2 She’s referred to by her family name Nagatoro throughout the manga (and by “Hayacchi” by her other friends, which is a clue to her given name.) Referring to people by their family instead of their given name is apparently still another big cultural difference between Japan and the US. I wouldn’t mind being called by my last name, though. I like that idea for some reason.
3 Or maybe I think this because I’m a bad writer who feels the need to shove way too much extraneous information into footnotes.
Had to look up NTR. Letting my only fringe interest in anime/manga show here lol.
Nice write up. Do you know if there is a digital version of the manga available for purchase? I like to keep the shelves I don’t own clean. 🙂
Thanks! And yeah, NTR is one of those things you only find out about if you start getting deep into this stuff and especially when looking into more 18+ works. It’s very popular among some people, but I can’t stand it.
I think there are digital versions of these volumes at Amazon. Those look a lot cheaper than the physical copies, which are pretty cheap to begin with, so that might be a good option if you want to try Nagatoro out.

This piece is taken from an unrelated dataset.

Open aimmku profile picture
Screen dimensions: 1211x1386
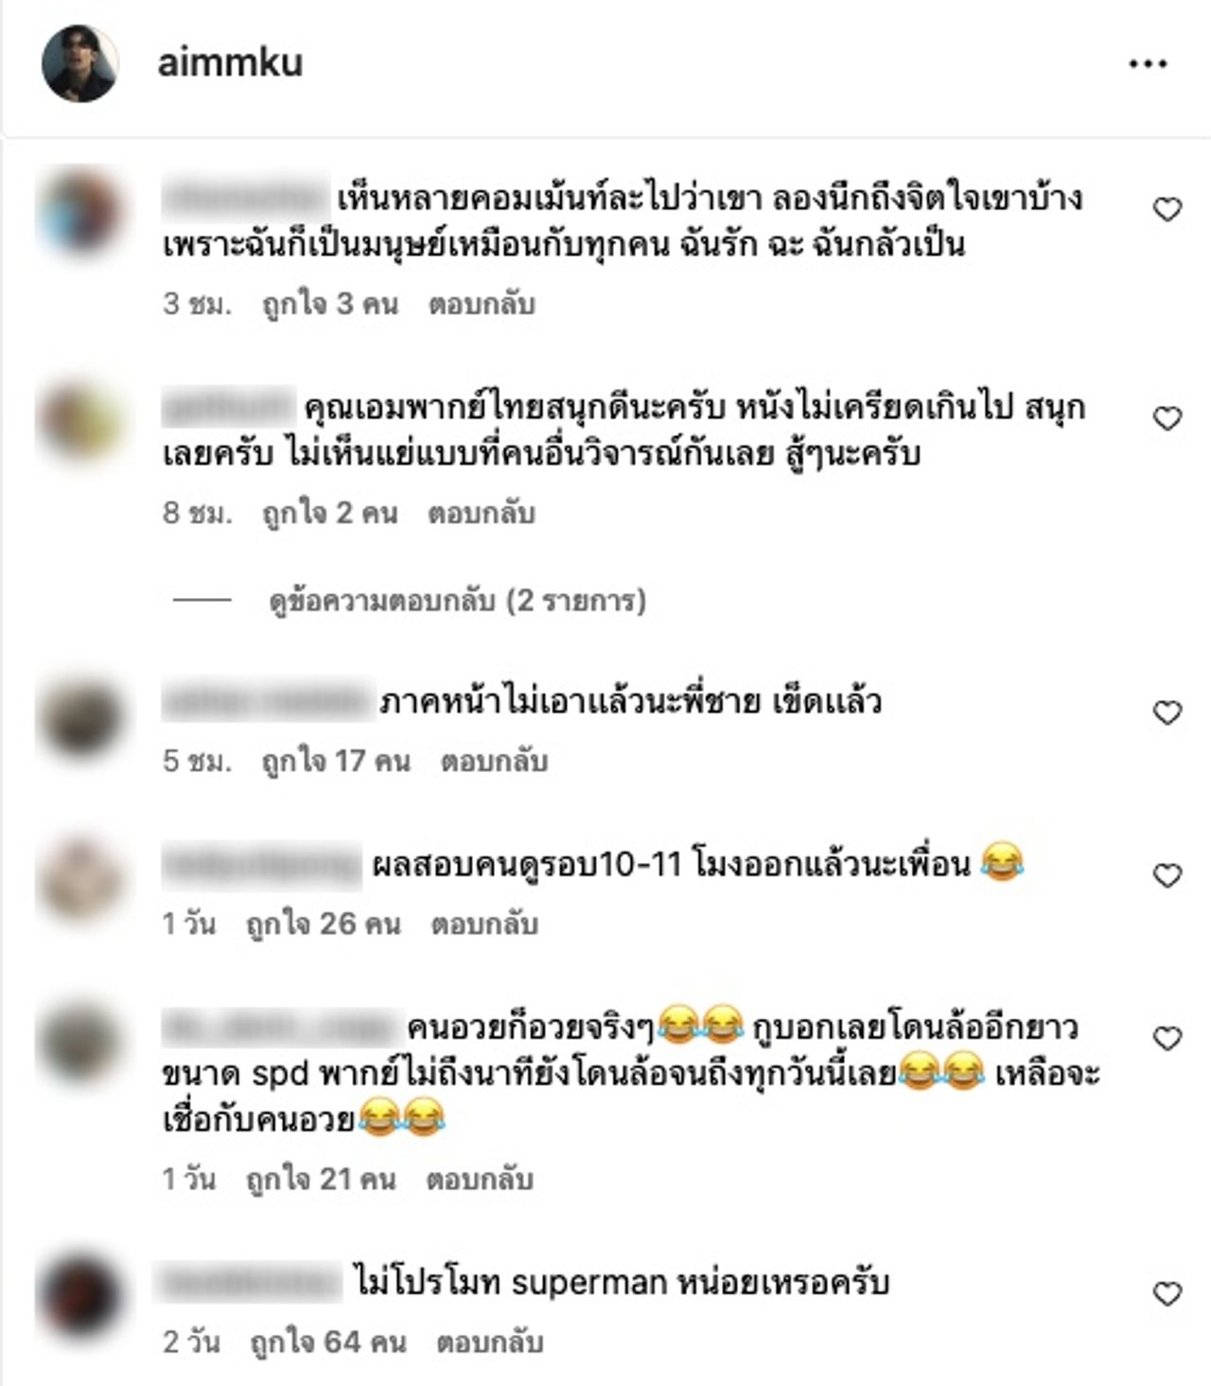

Kimi can also be a term of endearment that a guy may call his girlfriend, so its possible that thats what could be seen as creepy.
Thanks for clarifying. That would make sense considering the context of that conversation.
Is this a tsundere thing? This looks like a tsundere thing.
Also, it’s really weird to me that /now/ there’s these big protest against sexual content in anime. I remember being a cub and getting introduced to boobs by the likes of Akira and Divergence Eve and Ghost in the Shell and nobody had much to say about those, but content that’s actually more in context and fits in better with the work’s story, or at least its purpose, seems to cause more of an uproar now.
There’s some tsundere in Nagatoro, yeah. In fact, I’d say both main characters are kind of tsundere for each other, which makes things more interesting.
I really don’t get a lot of the outrage either. I could understand if pornographic scenes were being slipped into works not marked 18+ or something like that, but people are complaining even about some of the tamest stuff in anime now. Maybe there’s a tendency to think all anime is basically the same and that it’s all perverted or something. Considering how many times I’ve read claims that “anime tends to support nationalist/chauvinist ideas” using examples that make no sense at all and involve an insane amount of logic-bending and fact-twisting, I can believe the same approach is being taken regarding sexual content in anime and its potential harm.